Le bronze, un matériau fondamental dans un contexte de guerre. En Allemagne (et dans les pays sous domination), s’est instaurée une collecte systématique des statues et des carillons d’églises.
Le procédé s’était institué dès le XIXème siècle, afin de financer l’effort de guerre prussien contre la France: les femmes mettaient en gage leurs bijoux, contre un bracelet ou une médaille avec l’inscription “je donne mon or pour de l’acier”.
Puis arrive la guerre de 14. Même scénario, mais il est vite insuffisant, et ce qui manque le plus, c’est le bronze, matériau fondamental pour l’artillerie et la marine.
Mais alors que la guerre s’éternisait et que la pénurie de métaux devenait aiguë, le ministère de la Guerre de Berlin ordonna que tous les métaux, y compris le cuivre, le laiton, l’étain, le zinc, etc., nécessaires à la fabrication de munitions et d’armements, soient remis. Ne pas le faire pourrait entraîner jusqu’à un an de prison.
Outre les ustensiles ménagers et les statues, les cloches des églises dans tout le pays ont commencé à disparaître. Par décret, toutes les paroisses du Reich allemand ont été initialement invitées à fournir une liste de toutes les cloches en bronze ou en autres alliages de cuivre en leur possession. Les églises étaient autorisées à conserver les cloches de petite taille, généralement celles de moins de 25 cm. Les cloches utilisées à des fins de signalisation sur les chemins de fer et les navires ont également été épargnées.

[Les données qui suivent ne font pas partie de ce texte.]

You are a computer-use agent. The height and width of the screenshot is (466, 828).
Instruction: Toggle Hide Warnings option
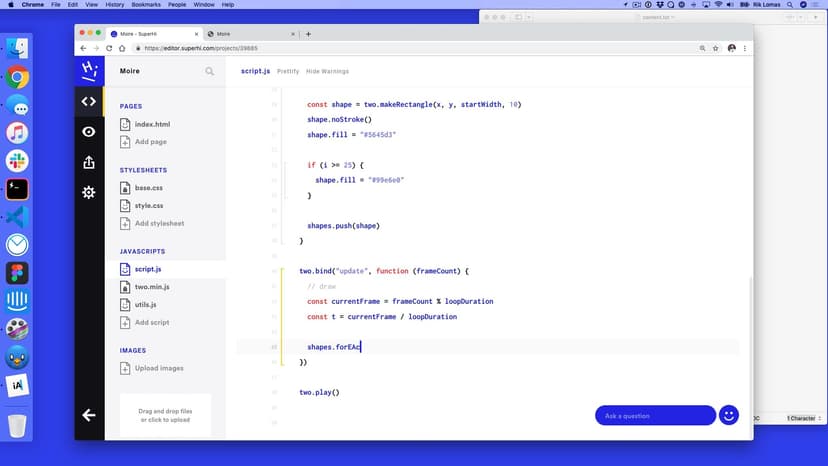pyautogui.click(x=327, y=72)
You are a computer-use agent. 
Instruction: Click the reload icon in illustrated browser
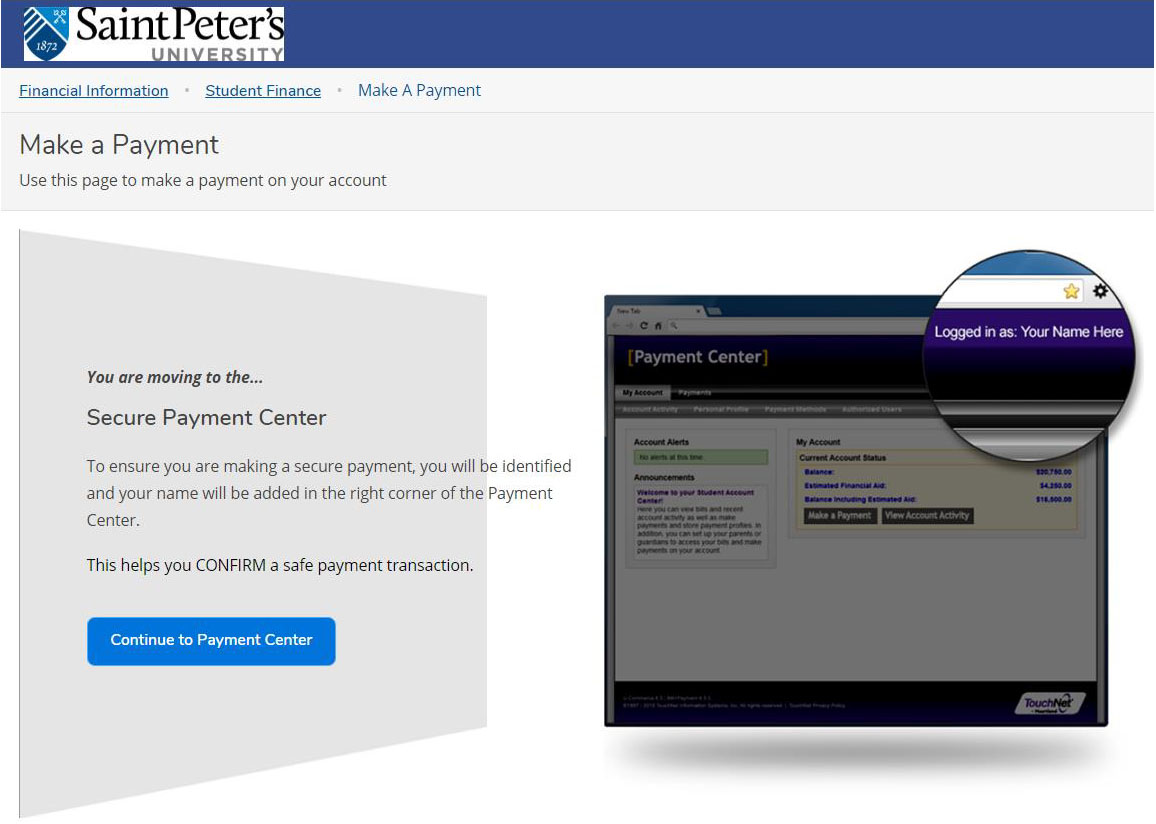point(643,325)
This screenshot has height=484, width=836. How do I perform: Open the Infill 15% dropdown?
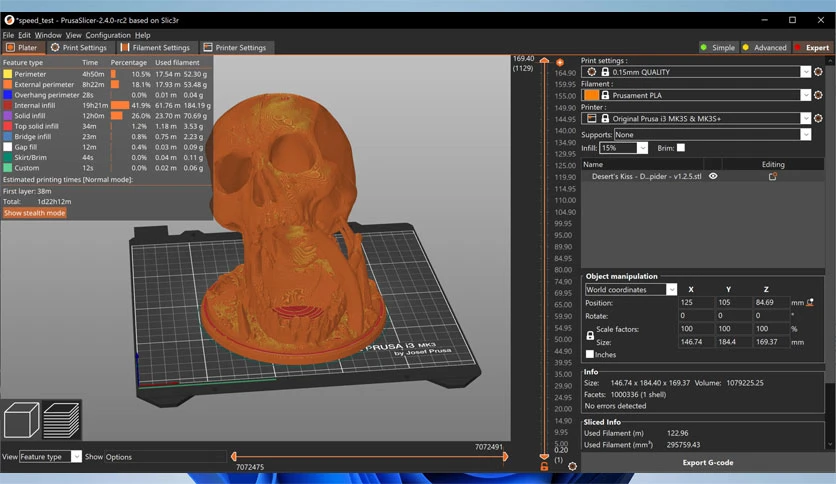[x=642, y=148]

Selon leur valeur historique de l’art, les cloches ont été classées dans l’une des trois catégories. Les cloches du groupe A à faible valeur culturelle ont été immédiatement fondues. Le groupe B avec une valeur culturelle et historique modérée a été initialement mis en attente, et les cloches du groupe C ont été considérées comme protégées.
Pendant la Seconde Guerre mondiale, l’administration nazie a classé les cloches en types A, B, C et D. Les types C et D représentaient des cloches de valeur historique. Alors que A et B devaient être rendus immédiatement, les cloches de type C ont été mises en attente dans l’attente d’un examen par les historiens de l’art pour leur valeur culturelle, tandis que le type D était protégé. Une seule cloche était autorisée par église, généralement la plus légère. Les cloches des XVIe et XVIIe siècles et du Moyen Âge ont été généralement épargnées.
Une fois les cloches retirées des tours, elles ont été transportées par bateaux et trains de marchandises vers l’une des deux grandes fonderies de Hambourg. D’autres fonderies de cuivre à Oranienburg, Hettstedt, Ilsenburg, Kall et Lünen ont également reçu une bonne part de cloches. Ces fonderies avaient de grandes zones de stockage où les cloches attendaient d’être portées au four et reconverties en lingots de bronze. On les appelait cimetières à cloches ou Glockenfriedhof.
On estime qu’environ 65 000 cloches représentant 21 000 tonnes ont été fondues pendant la Première Guerre mondiale, et 45 000 autres cloches en Allemagne ont été victimes pendant la Seconde Guerre mondiale.
Après la fin de la Seconde Guerre mondiale, environ 13 000 cloches confisquées mais non fondues restaient encore dans les cimetières de cloches.
En 1947, les autorités alliées ont mis en place un comité appelé Ausschuss für die Rückführung der Glocken (ou ARG) dont l’objectif était de sauvegarder les cloches restantes et de coordonner leur retour dans leurs paroisses respectives. L’ARG n’a participé au retour des cloches que dans les zones d’occupation française et soviétique. Le retour des cloches confisquées dans les dernières années de la guerre dans les territoires occupés (Belgique, France, Italie, Pays-Bas, Autriche, Pologne, Tchécoslovaquie et Hongrie) a été supervisé par les puissances occupantes.
En seulement six ans, presque toutes les cloches ont été rendues aux anciennes communautés, pour autant qu’elles puissent encore être identifiées.
En plus de sécuriser les cloches encore intactes, le comité a également repris la collection de cloches cassées des Allemands. Dans le plus grand entrepôt de cloches allemand à Hambourg, il y avait encore environ 150 tonnes de cloches cassées causées par le bombardement de l’entrepôt. Ceux-ci ont été donnés aux communautés d’Allemagne de l’Est, où ils ont été distribués aux églises dont les cloches ont été confisquées. Le reste a été remis aux églises régionales de la République fédérale, qui ont subi des pertes particulièrement lourdes.
De nombreuses communautés ont caché leurs cloches au lieu de les remettre aux nazis. Ces cloches font l’actualité encore aujourd’hui lorsqu’elles sont déterrées ou redécouvertes.